Vivian Perkovic: Zehn Jahre keine Rammstein-Platte, brauchen die Geld? Wahrscheinlich nicht. Warum machen sie es dann? Und brauchen wir so ein Album?
Müller: Die Fans, und das sind sehr viele, brauchen diese Platte ganz sicher. Die Band hätte aber auch, wie die andere wichtige und große deutsche Band, Kraftwerk, eigentlich mit dem bereits vorhandenen Material immer wieder touren können. Das ist auf den ersten Blick nicht viel, das siebte Album in 25 Jahren. Das hätte völlig ausgereicht, denn es ist das Live-Spektakel, das einen Rammstein wirklich erleben lässt. Und im Prinzip ist das Stück "Rammstein" auch längst auserzählt. Die neue Platte, auf deren Hülle man nur ein dürres Streichholz sieht, fügt dem eigentlich nichts Essentielles oder Neues hinzu.

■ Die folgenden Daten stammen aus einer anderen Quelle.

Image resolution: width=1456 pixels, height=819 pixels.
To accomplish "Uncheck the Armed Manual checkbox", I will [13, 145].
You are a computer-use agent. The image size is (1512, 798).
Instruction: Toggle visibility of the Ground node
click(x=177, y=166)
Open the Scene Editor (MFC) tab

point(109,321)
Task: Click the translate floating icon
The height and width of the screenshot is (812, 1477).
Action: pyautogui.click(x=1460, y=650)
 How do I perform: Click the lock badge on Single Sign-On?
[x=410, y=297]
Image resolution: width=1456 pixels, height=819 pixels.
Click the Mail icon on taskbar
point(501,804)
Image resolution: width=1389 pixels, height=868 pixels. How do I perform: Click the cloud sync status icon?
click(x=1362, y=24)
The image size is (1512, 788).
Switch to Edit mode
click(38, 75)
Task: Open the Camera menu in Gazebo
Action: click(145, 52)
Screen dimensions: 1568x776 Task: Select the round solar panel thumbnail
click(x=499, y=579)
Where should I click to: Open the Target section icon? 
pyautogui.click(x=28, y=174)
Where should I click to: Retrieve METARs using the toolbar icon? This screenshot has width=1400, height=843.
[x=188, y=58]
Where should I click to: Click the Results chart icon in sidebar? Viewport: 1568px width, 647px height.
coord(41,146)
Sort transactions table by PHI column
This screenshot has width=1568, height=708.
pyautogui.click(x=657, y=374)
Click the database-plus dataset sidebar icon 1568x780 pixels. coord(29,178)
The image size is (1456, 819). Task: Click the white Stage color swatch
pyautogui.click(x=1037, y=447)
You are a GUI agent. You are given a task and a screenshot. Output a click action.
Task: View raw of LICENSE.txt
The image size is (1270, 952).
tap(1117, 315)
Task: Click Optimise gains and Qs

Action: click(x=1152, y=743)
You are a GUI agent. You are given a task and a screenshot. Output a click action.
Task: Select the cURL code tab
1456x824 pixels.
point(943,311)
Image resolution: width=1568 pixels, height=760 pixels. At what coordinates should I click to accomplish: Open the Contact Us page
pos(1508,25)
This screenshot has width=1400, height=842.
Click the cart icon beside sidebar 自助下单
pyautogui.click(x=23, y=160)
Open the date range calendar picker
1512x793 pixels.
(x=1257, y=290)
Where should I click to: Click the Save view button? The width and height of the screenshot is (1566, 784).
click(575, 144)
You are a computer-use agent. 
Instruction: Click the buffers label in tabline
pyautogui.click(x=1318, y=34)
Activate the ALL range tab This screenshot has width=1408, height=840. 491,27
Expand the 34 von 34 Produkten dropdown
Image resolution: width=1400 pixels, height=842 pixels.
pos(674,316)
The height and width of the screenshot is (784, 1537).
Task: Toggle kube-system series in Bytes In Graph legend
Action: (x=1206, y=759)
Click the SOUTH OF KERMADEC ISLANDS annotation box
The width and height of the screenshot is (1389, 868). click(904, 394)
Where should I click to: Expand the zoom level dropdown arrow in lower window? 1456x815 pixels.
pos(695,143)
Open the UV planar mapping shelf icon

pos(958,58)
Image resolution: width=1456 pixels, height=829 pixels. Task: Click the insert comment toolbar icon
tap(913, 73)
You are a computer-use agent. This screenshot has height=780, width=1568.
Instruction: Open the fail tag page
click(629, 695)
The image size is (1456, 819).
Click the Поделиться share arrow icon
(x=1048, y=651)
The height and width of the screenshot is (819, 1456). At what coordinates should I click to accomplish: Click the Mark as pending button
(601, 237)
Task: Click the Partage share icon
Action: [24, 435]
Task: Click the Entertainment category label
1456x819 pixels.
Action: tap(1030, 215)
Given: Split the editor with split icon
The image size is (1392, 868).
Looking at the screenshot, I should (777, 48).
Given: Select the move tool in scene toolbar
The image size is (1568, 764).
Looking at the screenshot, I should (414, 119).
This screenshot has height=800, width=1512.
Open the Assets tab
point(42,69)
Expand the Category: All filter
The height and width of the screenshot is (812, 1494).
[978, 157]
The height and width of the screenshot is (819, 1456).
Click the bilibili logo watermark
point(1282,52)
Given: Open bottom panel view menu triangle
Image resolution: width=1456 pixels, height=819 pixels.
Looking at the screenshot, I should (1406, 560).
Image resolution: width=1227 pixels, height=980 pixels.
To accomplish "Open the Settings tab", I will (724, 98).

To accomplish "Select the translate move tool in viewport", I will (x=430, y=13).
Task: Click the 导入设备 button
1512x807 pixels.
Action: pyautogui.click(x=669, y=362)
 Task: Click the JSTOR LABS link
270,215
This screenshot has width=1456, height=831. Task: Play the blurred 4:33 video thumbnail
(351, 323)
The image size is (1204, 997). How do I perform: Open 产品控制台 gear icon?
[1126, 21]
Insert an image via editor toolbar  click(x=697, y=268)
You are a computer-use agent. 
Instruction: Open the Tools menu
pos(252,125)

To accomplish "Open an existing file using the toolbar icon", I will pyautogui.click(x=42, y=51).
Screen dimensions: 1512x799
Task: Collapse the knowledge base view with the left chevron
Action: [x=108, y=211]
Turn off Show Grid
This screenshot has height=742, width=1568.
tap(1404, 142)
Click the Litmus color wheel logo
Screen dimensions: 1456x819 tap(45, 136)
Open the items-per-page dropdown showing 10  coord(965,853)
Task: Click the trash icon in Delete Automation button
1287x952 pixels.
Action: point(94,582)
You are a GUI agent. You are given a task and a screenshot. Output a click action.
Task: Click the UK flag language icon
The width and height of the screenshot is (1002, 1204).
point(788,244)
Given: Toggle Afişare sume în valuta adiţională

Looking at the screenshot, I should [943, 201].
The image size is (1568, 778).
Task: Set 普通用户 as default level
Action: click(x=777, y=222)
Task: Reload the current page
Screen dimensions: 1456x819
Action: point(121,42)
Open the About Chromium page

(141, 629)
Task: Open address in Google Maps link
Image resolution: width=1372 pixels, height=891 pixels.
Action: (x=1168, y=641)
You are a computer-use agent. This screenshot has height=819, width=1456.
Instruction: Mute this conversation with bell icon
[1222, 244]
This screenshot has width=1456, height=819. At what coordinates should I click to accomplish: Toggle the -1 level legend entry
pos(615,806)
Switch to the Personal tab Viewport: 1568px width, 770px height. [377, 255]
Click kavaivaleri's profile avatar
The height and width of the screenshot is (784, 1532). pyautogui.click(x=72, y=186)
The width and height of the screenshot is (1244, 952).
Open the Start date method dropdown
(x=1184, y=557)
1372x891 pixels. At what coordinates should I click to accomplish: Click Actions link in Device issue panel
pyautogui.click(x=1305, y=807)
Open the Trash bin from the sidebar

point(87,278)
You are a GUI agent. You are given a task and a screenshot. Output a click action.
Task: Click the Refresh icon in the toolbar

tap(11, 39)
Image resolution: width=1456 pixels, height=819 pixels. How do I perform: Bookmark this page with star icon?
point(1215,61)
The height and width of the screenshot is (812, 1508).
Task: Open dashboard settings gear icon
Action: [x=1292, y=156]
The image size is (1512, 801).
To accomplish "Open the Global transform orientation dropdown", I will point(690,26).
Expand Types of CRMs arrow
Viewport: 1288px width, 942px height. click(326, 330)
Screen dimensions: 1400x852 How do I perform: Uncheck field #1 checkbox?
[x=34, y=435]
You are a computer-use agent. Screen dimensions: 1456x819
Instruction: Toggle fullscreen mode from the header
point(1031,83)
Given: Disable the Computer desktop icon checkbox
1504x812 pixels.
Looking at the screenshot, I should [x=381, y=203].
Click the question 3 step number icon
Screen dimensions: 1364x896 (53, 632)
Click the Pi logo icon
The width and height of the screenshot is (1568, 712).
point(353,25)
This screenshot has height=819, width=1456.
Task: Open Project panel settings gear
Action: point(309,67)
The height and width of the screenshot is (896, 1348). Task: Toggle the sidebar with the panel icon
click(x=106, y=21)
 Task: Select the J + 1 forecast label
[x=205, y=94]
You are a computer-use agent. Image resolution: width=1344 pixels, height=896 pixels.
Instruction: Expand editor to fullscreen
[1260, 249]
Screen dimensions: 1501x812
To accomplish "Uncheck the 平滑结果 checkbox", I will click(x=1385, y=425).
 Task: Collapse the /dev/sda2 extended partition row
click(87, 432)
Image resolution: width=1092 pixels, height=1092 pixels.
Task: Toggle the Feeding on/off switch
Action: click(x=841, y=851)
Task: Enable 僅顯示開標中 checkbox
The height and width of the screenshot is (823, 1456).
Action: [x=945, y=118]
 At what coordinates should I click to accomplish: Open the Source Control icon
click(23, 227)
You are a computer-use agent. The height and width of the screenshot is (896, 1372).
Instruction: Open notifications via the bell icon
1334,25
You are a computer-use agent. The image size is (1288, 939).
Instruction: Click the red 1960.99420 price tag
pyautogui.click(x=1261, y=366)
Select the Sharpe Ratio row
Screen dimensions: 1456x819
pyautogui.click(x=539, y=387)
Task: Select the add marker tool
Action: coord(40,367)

Perkovic: Außer, dass sie Brandstifter sind, mindestens für den öffentlichen Diskurs. Das hat auch jetzt wieder geklappt, mit der Single "Deutschland". Da wirft man Sänger Till Lindemann und seinen Begleitern eine Verhöhnung des Holocausts vor, weil sie sich selber als KZ-Häftlinge inszenieren. Ist das schlimm? Ist das nicht das Gleiche wie immer?
Müller: Ja, Sie sagen es. Es ist eigentlich wie immer. Die Empörung über "Deutschland" entzündete sich am Trailer für den Song und da äußerten sich sofort jede Menge Menschen, die das ganze Video nicht gesehen hatten.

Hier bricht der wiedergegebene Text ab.